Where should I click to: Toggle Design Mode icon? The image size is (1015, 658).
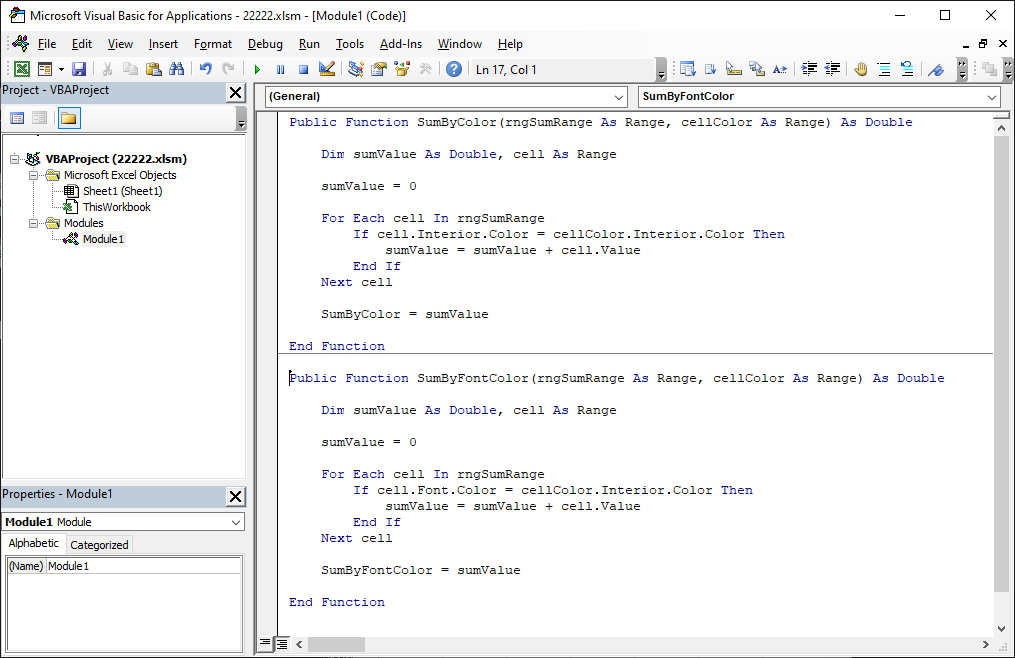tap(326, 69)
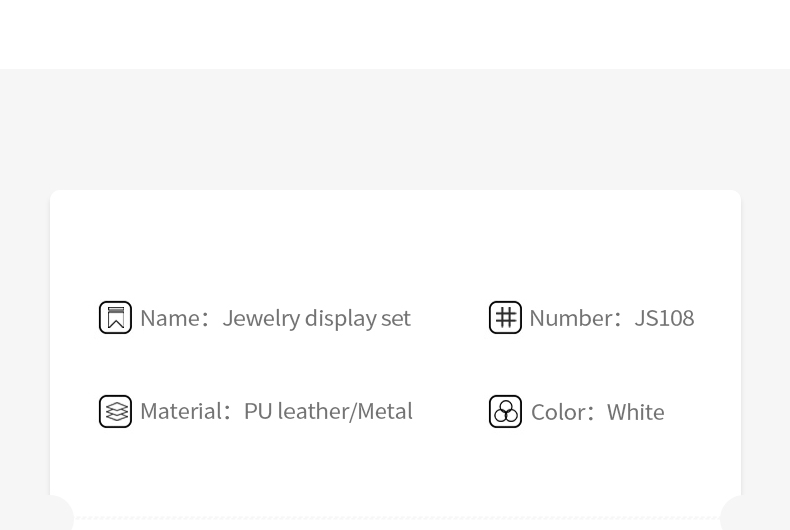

==

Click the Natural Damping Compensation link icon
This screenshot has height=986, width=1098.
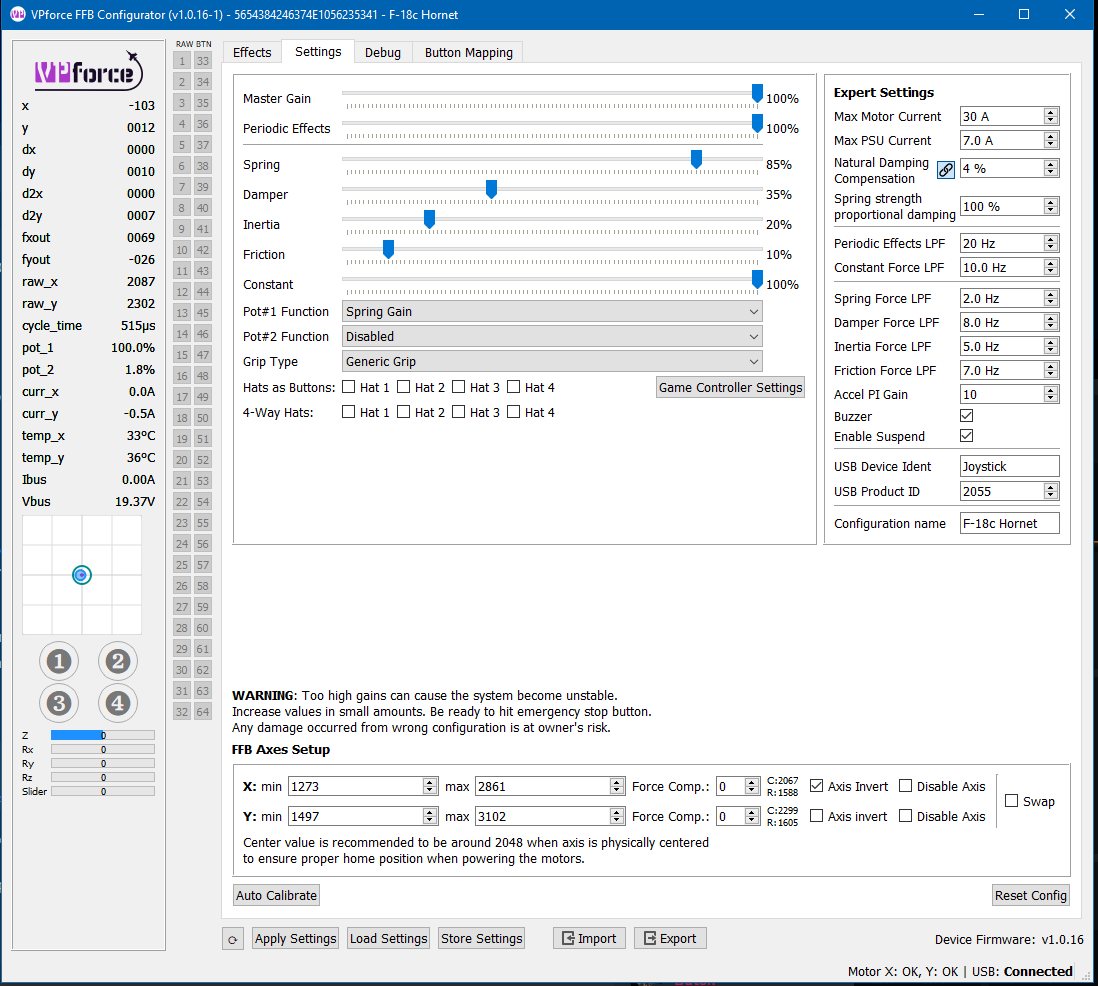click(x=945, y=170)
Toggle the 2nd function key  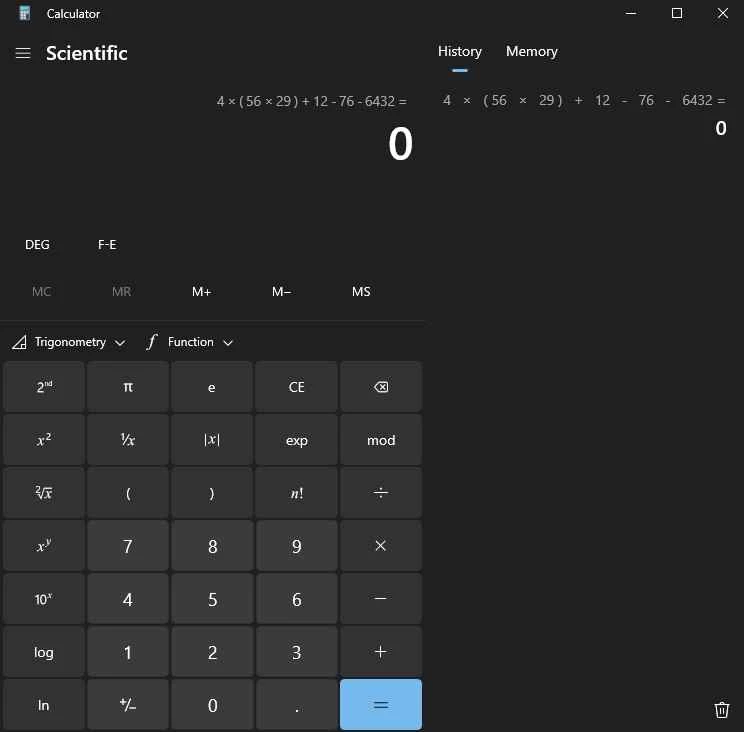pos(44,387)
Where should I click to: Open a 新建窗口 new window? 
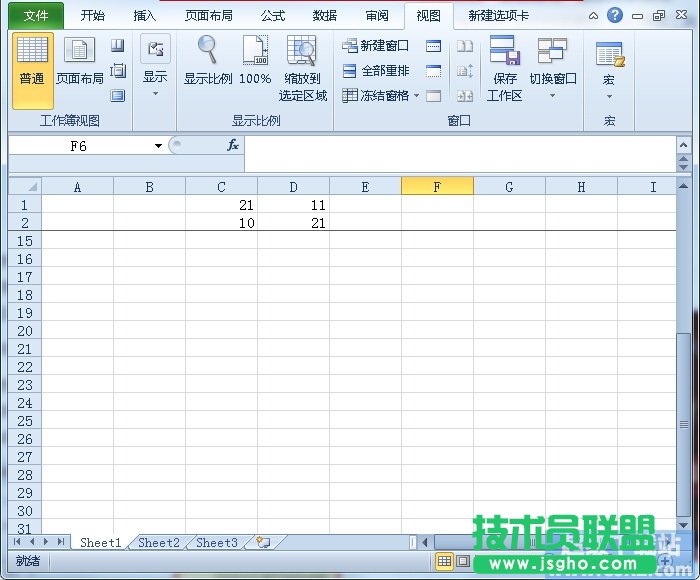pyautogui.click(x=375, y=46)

* * *

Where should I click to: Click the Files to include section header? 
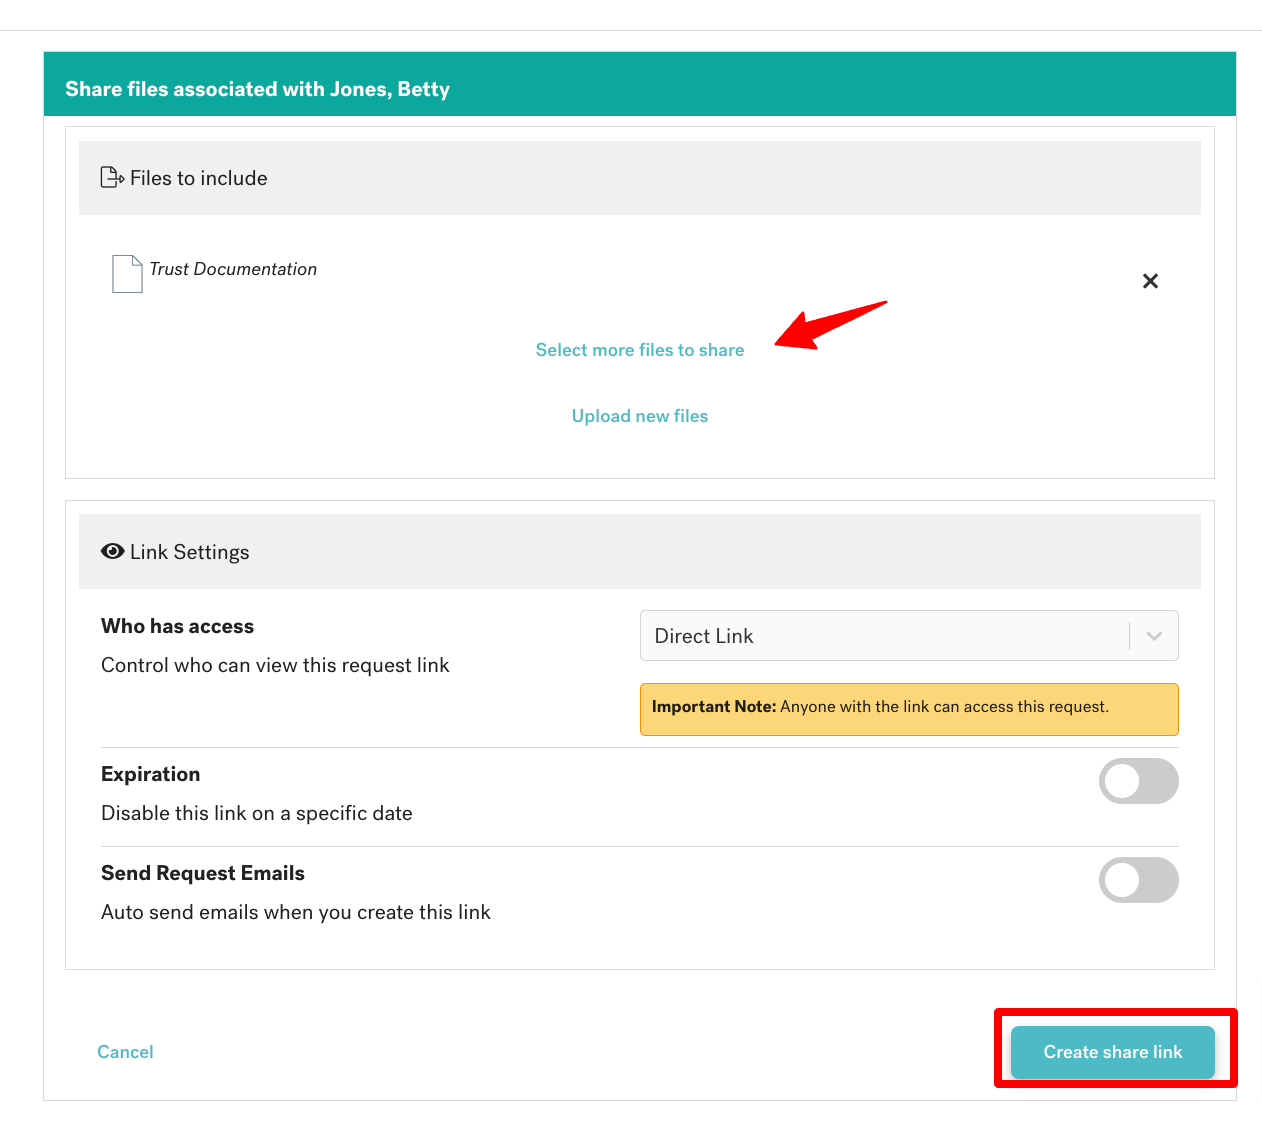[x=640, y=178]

_What to work on_:
Copy out every row from the one containing "Where should I click to: Toggle" down to the one containing "tap(326, 69)", requests included, and shift each coordinate in the answers by -107. Leave the pictures out of your answer.

_Finished exercise_:
Where should I click to: Toggle Design Mode icon? The image size is (1015, 658).
tap(219, -38)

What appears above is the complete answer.